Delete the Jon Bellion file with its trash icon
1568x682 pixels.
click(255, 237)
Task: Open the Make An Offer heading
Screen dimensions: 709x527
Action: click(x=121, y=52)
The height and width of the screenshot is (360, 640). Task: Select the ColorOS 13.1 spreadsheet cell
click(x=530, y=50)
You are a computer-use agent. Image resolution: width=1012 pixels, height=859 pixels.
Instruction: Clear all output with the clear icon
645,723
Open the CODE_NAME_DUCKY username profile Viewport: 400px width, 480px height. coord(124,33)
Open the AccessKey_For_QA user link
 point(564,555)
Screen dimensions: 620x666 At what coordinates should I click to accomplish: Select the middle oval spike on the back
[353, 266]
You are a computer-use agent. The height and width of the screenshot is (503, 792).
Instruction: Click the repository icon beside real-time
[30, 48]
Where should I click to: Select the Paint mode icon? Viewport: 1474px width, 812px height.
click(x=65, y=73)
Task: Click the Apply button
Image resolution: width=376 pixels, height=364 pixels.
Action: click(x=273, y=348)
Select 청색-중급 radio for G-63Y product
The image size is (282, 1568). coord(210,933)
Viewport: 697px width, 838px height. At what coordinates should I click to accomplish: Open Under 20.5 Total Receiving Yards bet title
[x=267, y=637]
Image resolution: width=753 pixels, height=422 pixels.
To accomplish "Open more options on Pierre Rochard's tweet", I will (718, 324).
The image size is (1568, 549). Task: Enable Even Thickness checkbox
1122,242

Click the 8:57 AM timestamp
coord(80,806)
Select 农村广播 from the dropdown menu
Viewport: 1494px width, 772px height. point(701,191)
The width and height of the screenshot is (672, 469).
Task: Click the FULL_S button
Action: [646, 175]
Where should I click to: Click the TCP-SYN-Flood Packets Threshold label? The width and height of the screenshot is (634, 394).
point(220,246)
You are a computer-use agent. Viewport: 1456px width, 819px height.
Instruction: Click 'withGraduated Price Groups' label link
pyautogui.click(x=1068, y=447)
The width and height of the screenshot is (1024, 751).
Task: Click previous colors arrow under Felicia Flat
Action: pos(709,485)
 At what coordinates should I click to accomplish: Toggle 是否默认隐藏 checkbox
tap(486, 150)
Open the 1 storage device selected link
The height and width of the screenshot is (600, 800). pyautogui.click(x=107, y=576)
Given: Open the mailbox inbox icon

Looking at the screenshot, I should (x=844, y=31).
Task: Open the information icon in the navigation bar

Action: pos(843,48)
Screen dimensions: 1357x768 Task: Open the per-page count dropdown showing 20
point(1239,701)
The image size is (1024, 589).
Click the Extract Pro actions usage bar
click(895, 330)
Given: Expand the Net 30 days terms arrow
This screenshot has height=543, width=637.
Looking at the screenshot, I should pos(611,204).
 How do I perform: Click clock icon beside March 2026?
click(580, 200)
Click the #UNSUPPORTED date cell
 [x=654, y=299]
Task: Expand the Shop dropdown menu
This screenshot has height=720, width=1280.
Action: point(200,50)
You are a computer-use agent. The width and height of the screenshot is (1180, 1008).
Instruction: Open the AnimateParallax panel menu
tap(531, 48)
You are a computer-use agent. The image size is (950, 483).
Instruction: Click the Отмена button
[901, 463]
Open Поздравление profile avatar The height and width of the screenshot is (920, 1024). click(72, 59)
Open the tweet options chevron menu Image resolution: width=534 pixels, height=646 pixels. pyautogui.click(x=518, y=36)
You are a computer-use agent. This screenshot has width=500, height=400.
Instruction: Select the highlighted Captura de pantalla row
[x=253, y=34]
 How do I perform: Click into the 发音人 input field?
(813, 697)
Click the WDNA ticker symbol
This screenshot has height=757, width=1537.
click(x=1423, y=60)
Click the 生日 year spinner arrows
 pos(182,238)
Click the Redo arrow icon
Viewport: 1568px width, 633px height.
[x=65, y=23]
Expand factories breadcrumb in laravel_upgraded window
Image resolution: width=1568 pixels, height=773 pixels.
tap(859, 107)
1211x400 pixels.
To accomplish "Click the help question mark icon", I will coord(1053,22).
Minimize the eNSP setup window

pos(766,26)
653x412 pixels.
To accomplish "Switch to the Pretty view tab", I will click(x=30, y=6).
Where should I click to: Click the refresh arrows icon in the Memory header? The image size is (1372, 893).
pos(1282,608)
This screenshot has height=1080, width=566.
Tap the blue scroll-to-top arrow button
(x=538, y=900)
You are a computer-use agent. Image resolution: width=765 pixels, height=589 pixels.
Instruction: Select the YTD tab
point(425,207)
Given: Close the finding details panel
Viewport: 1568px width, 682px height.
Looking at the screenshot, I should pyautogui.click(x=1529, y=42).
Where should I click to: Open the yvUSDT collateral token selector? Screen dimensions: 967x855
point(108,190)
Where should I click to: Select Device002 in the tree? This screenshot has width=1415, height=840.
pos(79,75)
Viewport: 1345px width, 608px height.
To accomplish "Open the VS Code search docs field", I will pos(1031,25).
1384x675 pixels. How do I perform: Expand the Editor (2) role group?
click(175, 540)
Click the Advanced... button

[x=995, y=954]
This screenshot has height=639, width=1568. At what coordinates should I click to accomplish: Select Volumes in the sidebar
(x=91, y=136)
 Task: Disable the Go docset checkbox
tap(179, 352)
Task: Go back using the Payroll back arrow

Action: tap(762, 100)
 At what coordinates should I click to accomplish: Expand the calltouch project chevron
•••
- The problem: Reproduce verbatim the records between the line holding "You are a computer-use agent. This" and the line holding "point(108,190)", inclusive.

- The solution:
You are a computer-use agent. This screenshot has width=500, height=400.
Instruction: Select the highlighted Captura de pantalla row
[x=253, y=34]
 How do I perform: Click into the 发音人 input field?
(813, 697)
Click the WDNA ticker symbol
This screenshot has height=757, width=1537.
click(x=1423, y=60)
Click the 生日 year spinner arrows
 pos(182,238)
Click the Redo arrow icon
Viewport: 1568px width, 633px height.
[x=65, y=23]
Expand factories breadcrumb in laravel_upgraded window
Image resolution: width=1568 pixels, height=773 pixels.
tap(859, 107)
1211x400 pixels.
To accomplish "Click the help question mark icon", I will coord(1053,22).
Minimize the eNSP setup window

pos(766,26)
653x412 pixels.
To accomplish "Switch to the Pretty view tab", I will click(x=30, y=6).
Where should I click to: Click the refresh arrows icon in the Memory header? The image size is (1372, 893).
pos(1282,608)
This screenshot has height=1080, width=566.
Tap the blue scroll-to-top arrow button
(x=538, y=900)
You are a computer-use agent. Image resolution: width=765 pixels, height=589 pixels.
Instruction: Select the YTD tab
point(425,207)
Given: Close the finding details panel
Viewport: 1568px width, 682px height.
Looking at the screenshot, I should pyautogui.click(x=1529, y=42).
Where should I click to: Open the yvUSDT collateral token selector? Screen dimensions: 967x855
point(108,190)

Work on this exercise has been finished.